11.3        Amendment and Modification. No amendment to these Terms is effective unless  in writing and signed by an authorized representative of each of Lessor and Lessee.

11.4        Cumulative Remedies. All rights and remedies provided in these Terms are cumulative and not exclusive, and the exercise by either party of any right or remedy does not preclude the exercise of any other rights or remedies that may now or subsequently be available at law, in equity, by statute, in any other agreement between the parties, or otherwise.

11.5        Assignment. Lessee may not assign any of its rights under these Terms without the prior written consent of Lessor. Any purported assignment without the Lessor’s prior written consent shall be void ab initio. Lessee shall pay to Lessor all consideration received in connection with any assignment of the Equipment.

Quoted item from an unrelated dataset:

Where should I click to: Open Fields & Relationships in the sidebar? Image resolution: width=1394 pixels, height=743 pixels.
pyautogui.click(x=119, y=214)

11.6        Successors and Assigns. These Terms are binding on and inures to the benefit of Lessor and Lessee and their respective successors and assigns.

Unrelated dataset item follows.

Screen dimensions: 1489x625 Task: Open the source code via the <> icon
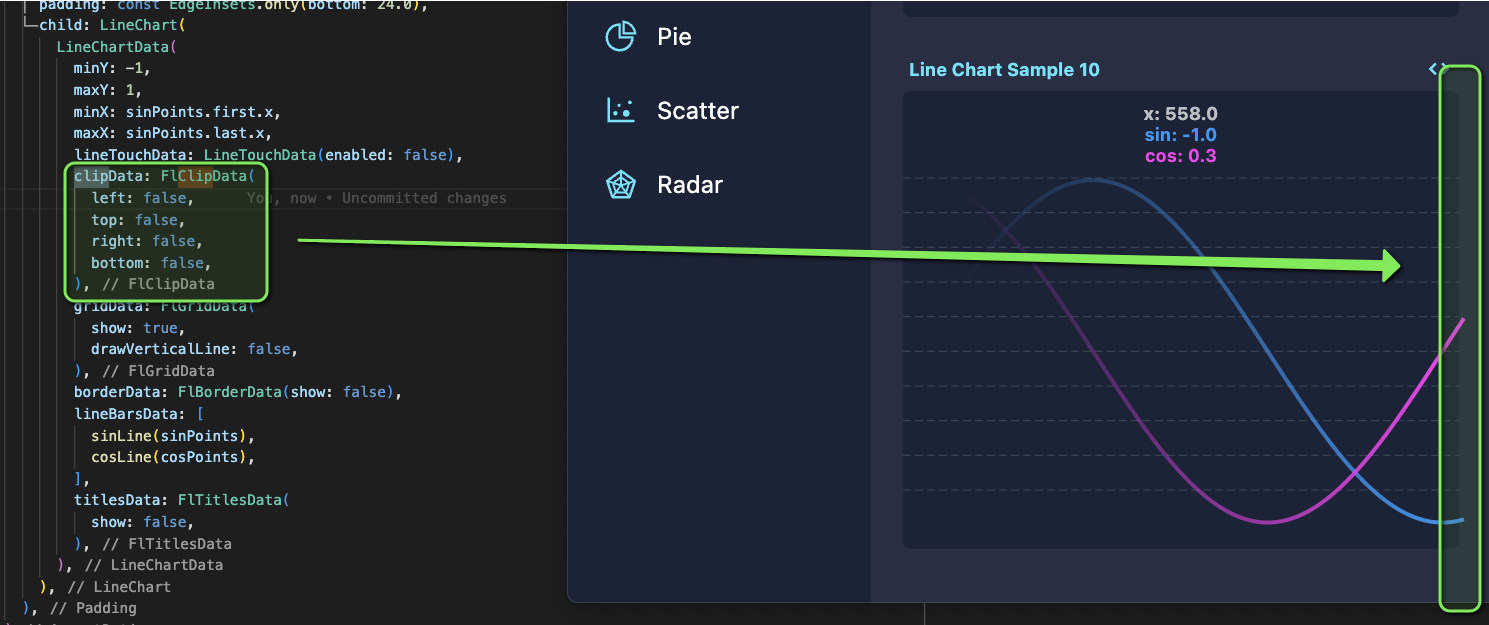(x=1438, y=69)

11.7        Governing Law. These Terms and all matters arising out of or relating to these Terms, are governed by, and construed in accordance with, the laws of the State of Minnesota, United States of America, without regard to the conflict of laws provisions thereof to the extent such principles or rules would require or permit the application of the laws of any jurisdiction other than those of the State. Any action, litigation, claim, dispute, or proceeding relating in any way, either directly or indirectly, to these Terms shall be brought exclusively in the state courts of Hennepin County, Minnesota.  Both parties submit to the exclusive jurisdiction of such courts and agrees to bring any such action, litigation, or proceeding only in the federal or state courts therein. A final judgment in any such action, litigation, or proceeding is conclusive and may be enforced in other jurisdictions by suit on the judgment or in any other manner provided by law.

11.8        Attorneys' Fees.  If any action or proceeding is brought to construe or enforce the provisions of these Terms, or the application or validity thereof, then the party prevailing in such action shall be entitled to recover reasonable attorneys' fees and other court costs, together with any costs and attorneys' fees incurred in enforcing any judgment entered therein..

11.9        Severability. If any provision of these Terms or the application of such provision to any person or circumstance shall be held invalid, the remainder of these Terms or the application of such provision to persons or circumstances other than those to which it is held invalid shall not be affected thereby.